**** Stored rows ****

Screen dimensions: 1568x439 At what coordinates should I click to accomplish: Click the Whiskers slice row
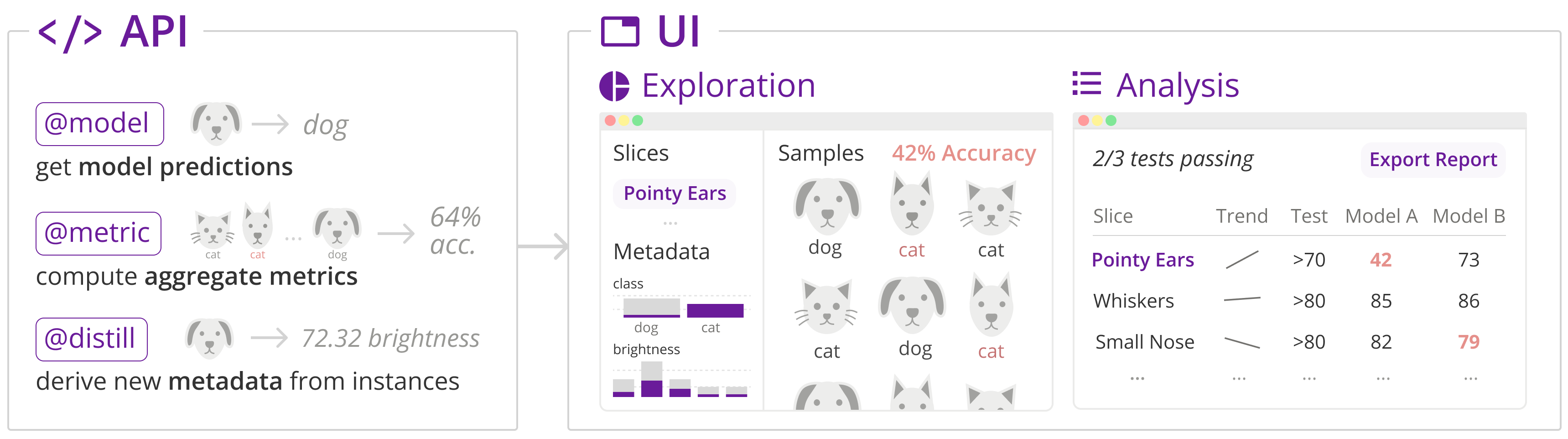[1298, 301]
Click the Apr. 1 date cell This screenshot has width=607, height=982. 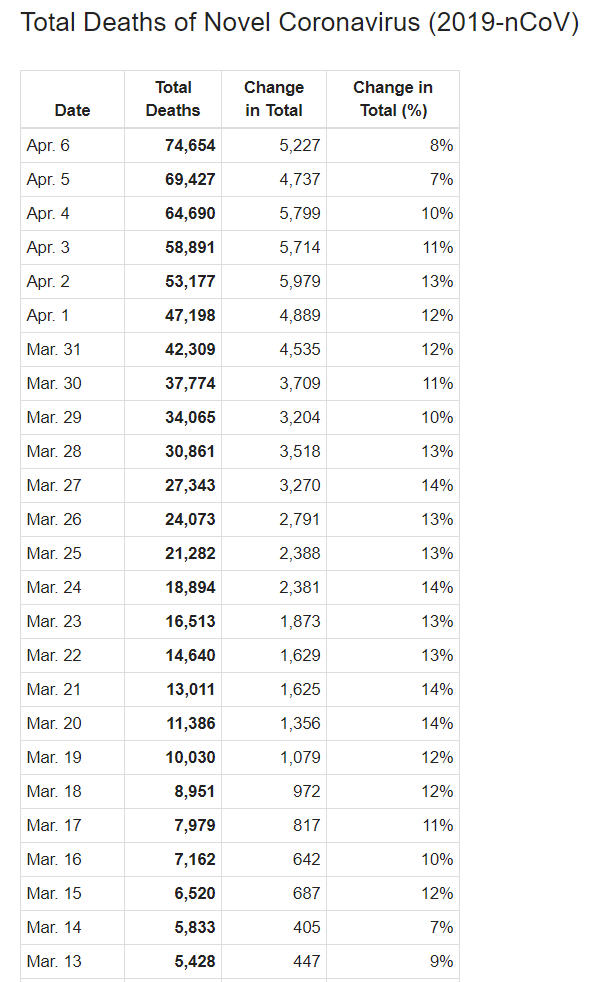click(x=48, y=315)
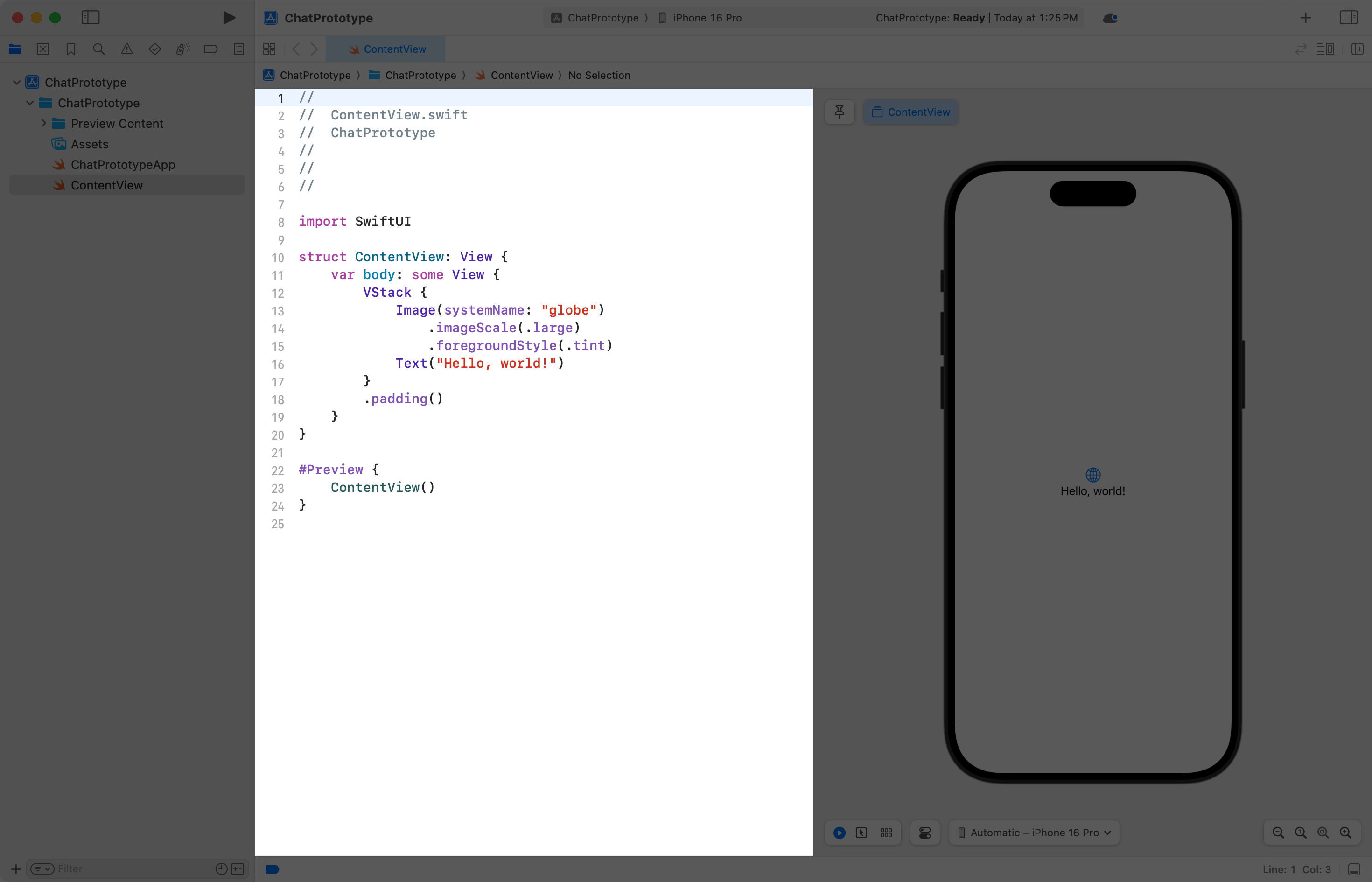Expand the Preview Content folder
Image resolution: width=1372 pixels, height=882 pixels.
click(x=43, y=123)
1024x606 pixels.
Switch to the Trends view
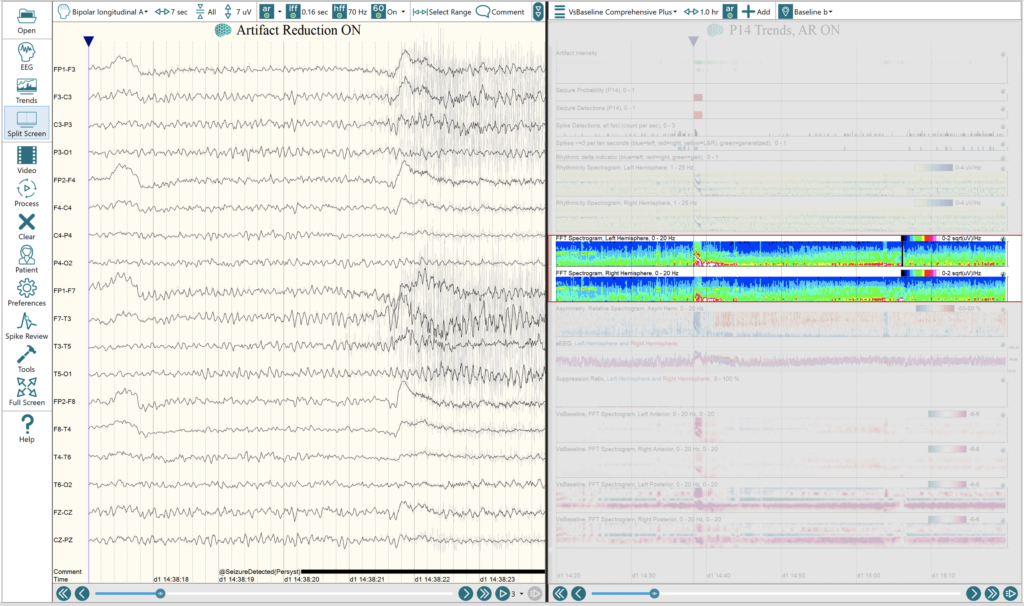[x=26, y=92]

****

▶ _Exercise aim_
Starting with the first line of the rows above and going on through the line with "[1298, 301]", output those rows as a two-column CSV with the columns "query" and "result", one line per row. Put each field in quotation marks, turn line breaks into spaces, and leave the pictures out.

▶ _Written response_
query,result
"Screen dimensions: 1568x439 At what coordinates should I click to accomplish: Click the Whiskers slice row","[1298, 301]"